Enclosure, Ballyconra, Co. Kilkenny
Co. Kilkenny |
Enclosures
Beneath a flat, unremarkable pasture in County Kilkenny, a roughly circular enclosure sits completely invisible to anyone walking above it.
No earthwork rises from the ground, no scatter of stone betrays its presence; it exists only as a ghostly signature in geophysical data, a shape drawn in soil chemistry rather than in anything a visitor could see or touch.

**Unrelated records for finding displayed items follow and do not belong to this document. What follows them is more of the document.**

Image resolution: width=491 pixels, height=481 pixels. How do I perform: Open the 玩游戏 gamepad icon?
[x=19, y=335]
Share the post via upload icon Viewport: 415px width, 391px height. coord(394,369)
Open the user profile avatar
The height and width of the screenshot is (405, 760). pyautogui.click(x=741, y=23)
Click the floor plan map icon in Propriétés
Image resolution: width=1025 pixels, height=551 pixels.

The enclosure came to light not through excavation or aerial photography but through geophysical survey work carried out in 2017 ahead of a proposed solar farm development. Geophysics, which detects buried features by measuring subtle variations in the ground's electrical or magnetic properties, revealed a possible circular enclosure roughly 35 to 40 metres in diameter at Ballyconra. Circular enclosures of this general type are among the most common archaeological features in the Irish landscape, ranging from prehistoric ring-ditches to early medieval ringforts, the latter being the fortified farmsteads that once defined rural settlement across the island. This particular example is only partially legible, with the northern, south-eastern, and south-western arcs of its boundary clearly defined but the rest less certain. It is further complicated by a later field boundary that cuts straight through it on a north-north-west to south-south-east alignment, belonging to a phase of settlement that postdates the enclosure entirely. About 90 metres to the south, the remains of a row settlement, a form of linear rural housing arrangement, run roughly east to west, and a large pit-like feature just to the south-east of the enclosure may belong to this later occupation rather than to the enclosure itself. What makes the site especially striking is that it is not alone: geophysical survey in the same area identified at least ten further enclosures in the vicinity, suggesting that this quiet stretch of lowland pasture was once a considerably busier place than it now appears.